Oil prices experienced a significant surge of 10% on Sunday, with analysts warning that they could escalate to $100 a barrel due to escalating tensions in the Middle East. The catalyst for this volatility is the critical Strait of Hormuz, through which a substantial portion of the world’s oil supply is transported. As the region faces the threat of conflict following military actions involving the U.S. and Israel against Iran, traders are bracing for further price hikes.
Market Reaction to Middle East Conflict
Brent crude oil prices soared to approximately $80 a barrel as traders reacted to the unfolding crisis. Experts suggest that the closure of the Strait of Hormuz—a vital shipping route for over 20% of global oil—could drastically impact supply and push prices higher. Ajay Parmar, director of energy and refining at ICIS, remarked, “While military attacks tend to support oil prices, the most significant concern is the potential closure of the Strait of Hormuz, which could lead to a substantial disruption in oil shipments.”
The implications are dire, as most major tanker owners and oil companies have halted shipments through this strategic waterway following warnings from Tehran. With the potential for prolonged disruptions, Parmar predicts that prices could open significantly higher when markets resume trading.
Predictions of Price Increases
Leaders in the Middle East have voiced their concerns, warning Washington that aggressive military actions against Iran could trigger oil prices exceeding $100 a barrel. RBC analyst Helima Croft echoed this sentiment, stating that the current situation could lead to unprecedented price spikes. Analysts at Barclays have also indicated that the $100 threshold is not far-fetched given the circumstances.

Rystad Energy economist Jorge Leon provided additional insight, noting that even with alternative routes like Saudi Arabia’s East-West pipeline, the closure of the Strait could still result in a loss of 8 to 10 million barrels per day in crude oil supply. Rystad estimates that prices could rise to around $92 a barrel upon the market’s reopening, reflecting the gravity of the situation.
OPEC+ Response and Global Supply Concerns
In light of the crisis, the OPEC+ coalition announced a modest increase in oil production by 206,000 barrels per day, effective from April. While this adjustment represents a mere fraction of global demand—less than 0.2%—it demonstrates the group’s attempt to stabilise the market amidst rising fears of supply shortages.
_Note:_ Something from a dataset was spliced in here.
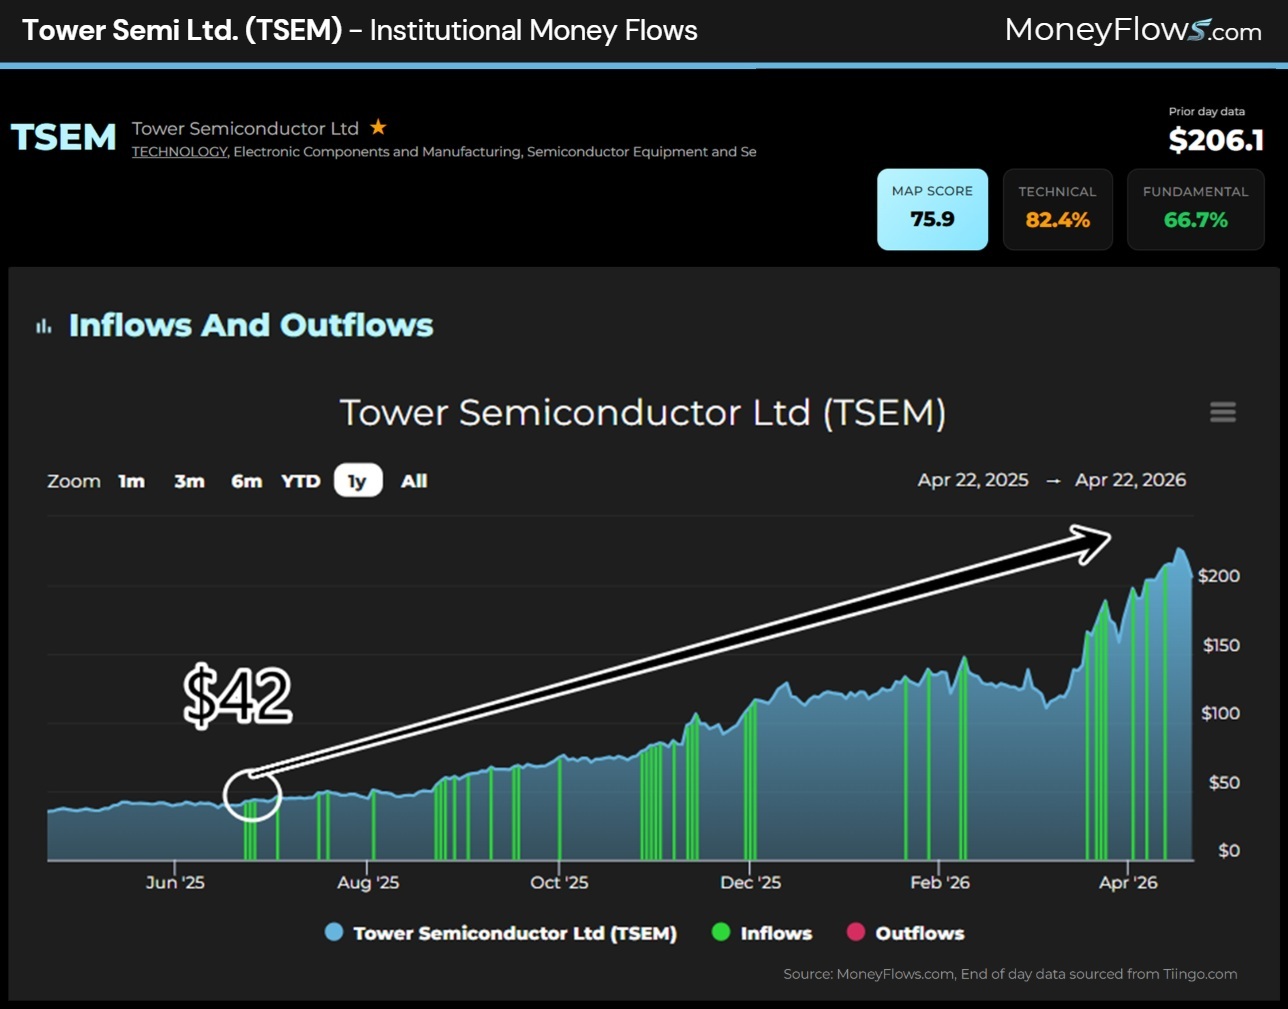Viewport: 1288px width, 1009px height.
Task: Click the TECHNICAL 82.4% score card
Action: [x=1057, y=209]
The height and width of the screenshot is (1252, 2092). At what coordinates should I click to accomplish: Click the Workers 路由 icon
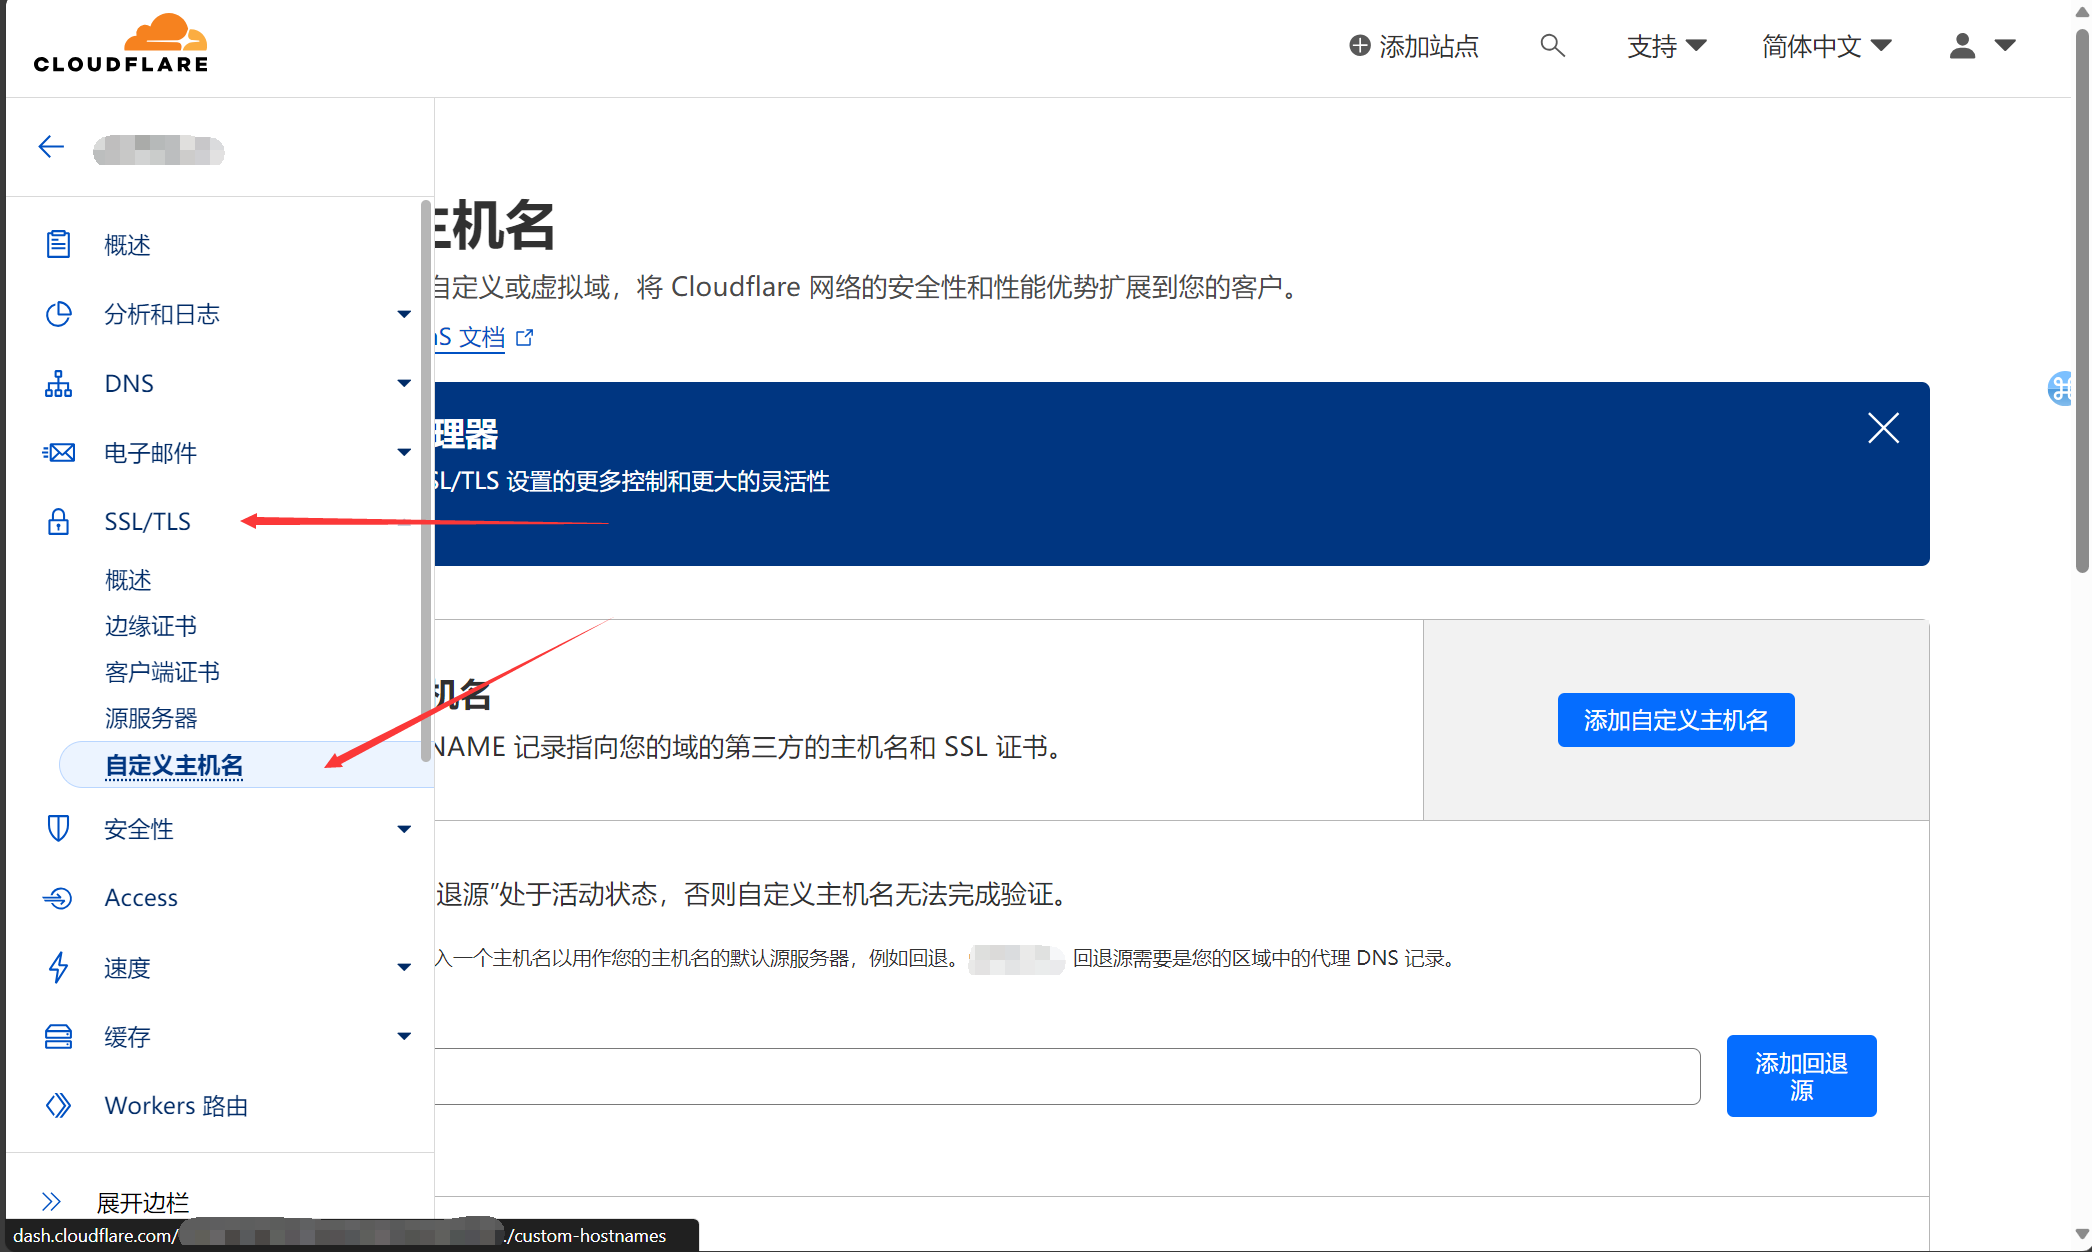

Asian governments and refiners are now compelled to reassess their oil stockpiles and explore alternative shipping routes. The urgency to secure supplies reflects the broader impact of the conflict on global energy markets, as nations prepare for potential disruptions.
Why it Matters
The escalating tensions in the Middle East represent a critical juncture for global oil markets. As prices surge amid fears of conflict, the potential for $100 a barrel oil could have far-reaching implications for economies worldwide. Higher oil prices can lead to increased costs for consumers and businesses alike, affecting everything from transportation to the price of goods. The situation underscores the interconnectedness of geopolitical events and market dynamics, reminding us that stability in the region is essential for sustaining global economic health.